Saved data entries =>
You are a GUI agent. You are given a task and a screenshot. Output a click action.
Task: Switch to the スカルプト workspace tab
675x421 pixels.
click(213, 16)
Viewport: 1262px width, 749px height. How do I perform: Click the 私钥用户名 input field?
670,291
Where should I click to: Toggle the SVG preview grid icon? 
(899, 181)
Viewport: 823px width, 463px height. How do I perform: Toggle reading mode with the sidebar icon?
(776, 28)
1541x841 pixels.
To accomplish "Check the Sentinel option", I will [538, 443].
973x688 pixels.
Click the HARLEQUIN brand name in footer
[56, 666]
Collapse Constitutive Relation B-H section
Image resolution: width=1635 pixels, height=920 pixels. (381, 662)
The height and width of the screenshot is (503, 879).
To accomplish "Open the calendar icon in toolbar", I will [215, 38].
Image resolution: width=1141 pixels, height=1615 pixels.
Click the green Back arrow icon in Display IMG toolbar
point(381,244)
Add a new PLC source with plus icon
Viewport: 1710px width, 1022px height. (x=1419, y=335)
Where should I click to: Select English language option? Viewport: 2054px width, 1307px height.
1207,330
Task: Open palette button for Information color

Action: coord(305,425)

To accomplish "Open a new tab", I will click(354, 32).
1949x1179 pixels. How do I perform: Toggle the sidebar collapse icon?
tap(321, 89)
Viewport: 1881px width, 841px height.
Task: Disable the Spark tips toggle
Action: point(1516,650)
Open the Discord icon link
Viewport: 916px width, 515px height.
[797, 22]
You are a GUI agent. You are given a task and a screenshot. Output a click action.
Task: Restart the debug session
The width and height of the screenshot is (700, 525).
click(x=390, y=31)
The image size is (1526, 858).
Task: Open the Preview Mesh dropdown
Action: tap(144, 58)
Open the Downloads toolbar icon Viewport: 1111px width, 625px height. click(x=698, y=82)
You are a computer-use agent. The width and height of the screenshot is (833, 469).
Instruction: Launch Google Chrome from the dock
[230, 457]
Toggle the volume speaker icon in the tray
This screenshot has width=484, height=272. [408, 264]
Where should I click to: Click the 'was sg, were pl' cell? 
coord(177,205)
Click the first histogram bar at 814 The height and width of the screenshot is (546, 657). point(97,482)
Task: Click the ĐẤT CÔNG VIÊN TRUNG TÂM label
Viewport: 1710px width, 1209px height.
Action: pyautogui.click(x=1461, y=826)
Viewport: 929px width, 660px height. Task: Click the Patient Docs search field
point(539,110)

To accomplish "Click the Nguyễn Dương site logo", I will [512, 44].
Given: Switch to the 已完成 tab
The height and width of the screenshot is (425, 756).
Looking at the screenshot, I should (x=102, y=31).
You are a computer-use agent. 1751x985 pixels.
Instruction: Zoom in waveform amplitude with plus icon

Problem to solve => Copy each line above holding "computer".

Exercise solution =>
You are a computer-use agent. The width and height of the screenshot is (833, 469).
You are a computer-use agent. 1751x985 pixels.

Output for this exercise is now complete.